With OSX being a full fat unix system you should be able to add it as a cron job so that you could automate backup at certain times of the day.


----------



## parish

Orca said:


> That's all Time Machine is - it uses rsync to get the files across, then uses hardlinks to make each backup appear as a full backup and provides a crafty interface. Usual Apple - well thought through, a doddle to use and has a good number of hidden benefits, like being able to restore to any Mac at any point in time.


Ah! That seems to answer something I'd been wondering about.

I know TM works by doing a full system b/u the first timeit runs then does incremental b/us using a rolling hourly/daily/weekly strategy and when the b/u disk gets full it starts deleting previous b/us starting oldest first.

I was looking at the b/u disk in Finder the other day and noticed that it has deleted the first b/u, i.e. the original full-system one. I was worried that some files that were in the original but had never changed so were not in any incremental b/us would have been lost, but I guess that it simply creates new (hard) links to those files in the backup it is doing when (i.e. before) it deletes an old one.

Is that correct?


----------



## JasonRS

Collected my Family Pack in store at 12:30

on the iMac & MBP already 

Apparently people were queueing outside the store this morning at 9am to collect copies


----------



## JasonRS

Pretty packaging....


----------



## Neil_S

Its worth checking through Time Machine as at last use it did not capture what I defined in the backup set.

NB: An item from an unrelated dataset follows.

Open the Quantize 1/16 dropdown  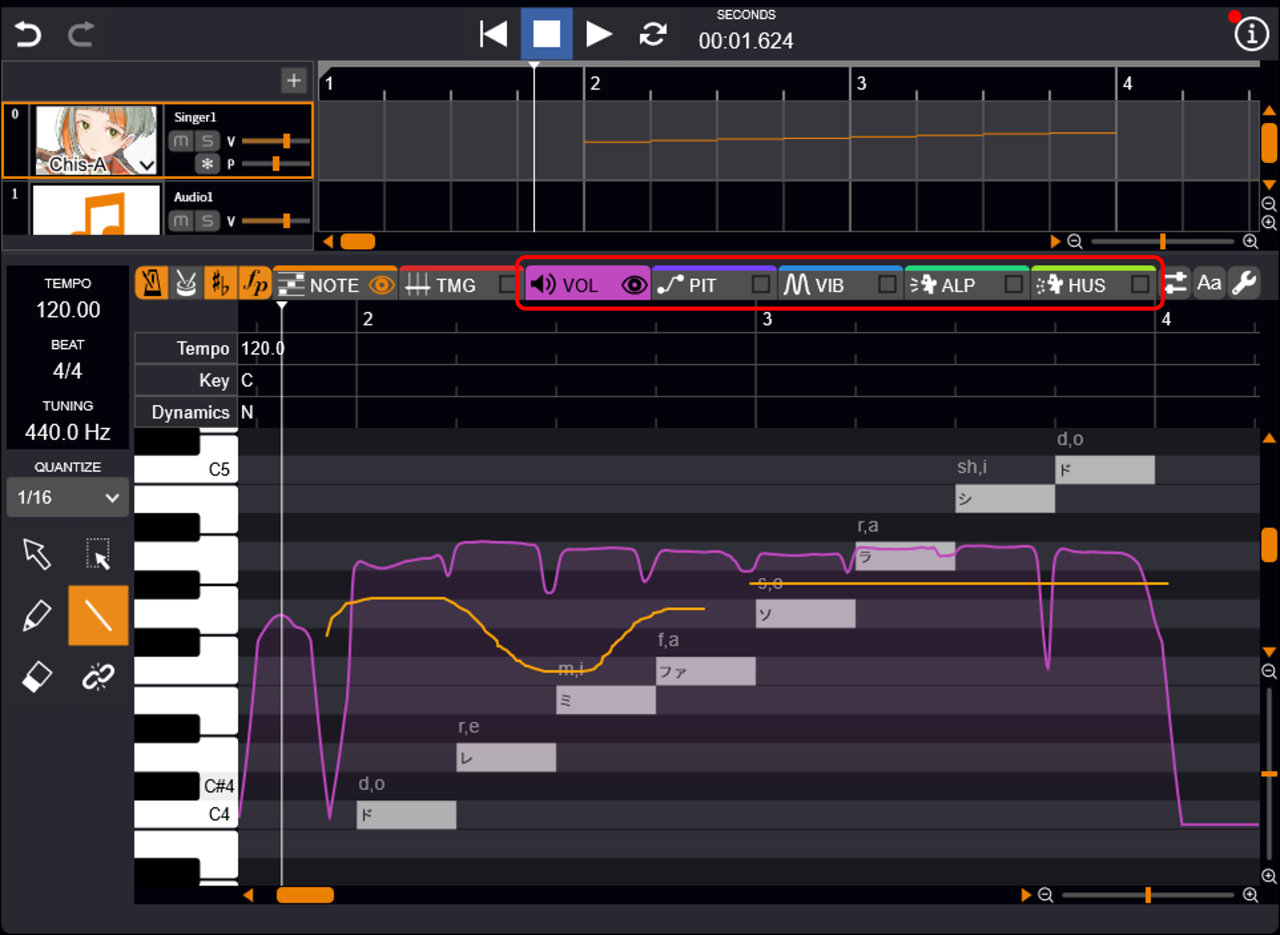tap(68, 497)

I don't think it's 100% flawless, where as rsync has proved to work for me.


----------



## Orca

parish said:


> Ah! That seems to answer something I'd been wondering about.
> 
> I know TM works by doing a full system b/u the first timeit runs then does incremental b/us using a rolling hourly/daily/weekly strategy and when the b/u disk gets full it starts deleting previous b/us starting oldest first.
> 
> I was looking at the b/u disk in Finder the other day and noticed that it has deleted the first b/u, i.e. the original full-system one. I was worried that some files that were in the original but had never changed so were not in any incremental b/us would have been lost, but I guess that it simply creates new (hard) links to those files in the backup it is doing when (i.e. before) it deletes an old one.
> 
> Is that correct?


Hardlinks work exactly as softlinks (or shortcuts) except that they appear as the real file in the filesystem. The point to the original file.

When ... and only when the original file is altered, the hardlink is broken and the former hardlinked file becomes real. Real, in the same state as the original before it was altered.

So, if you rsync the whole system to another disk and then do a copy -Rl to a dated folder, you have a folder full of originals and a folder full of hardlinks pointing to the originals. Despite the two folders looking like they hold a full compliment of files, only one does.

Next, you rsync an hour later ... and rsync to the original folder again. Any files that have changed in that hour will cause the hardlinks in the second folder to break, become the file as it stood an hour ago and then the changed file is copied over in the original folder. Now you have an original folder and a second folder mostly full of hardlinks pointing to the original folder and a few real files. Once the rsync has finished, copy -Rl again so that there are three folders.

Now you have the ability to recover a file from the last backup or as it stood the hour before.

... ad nauseum.

Time Machine does this process, removes and consolidates the hours into days as the days pass and into weeks and months as time goes on.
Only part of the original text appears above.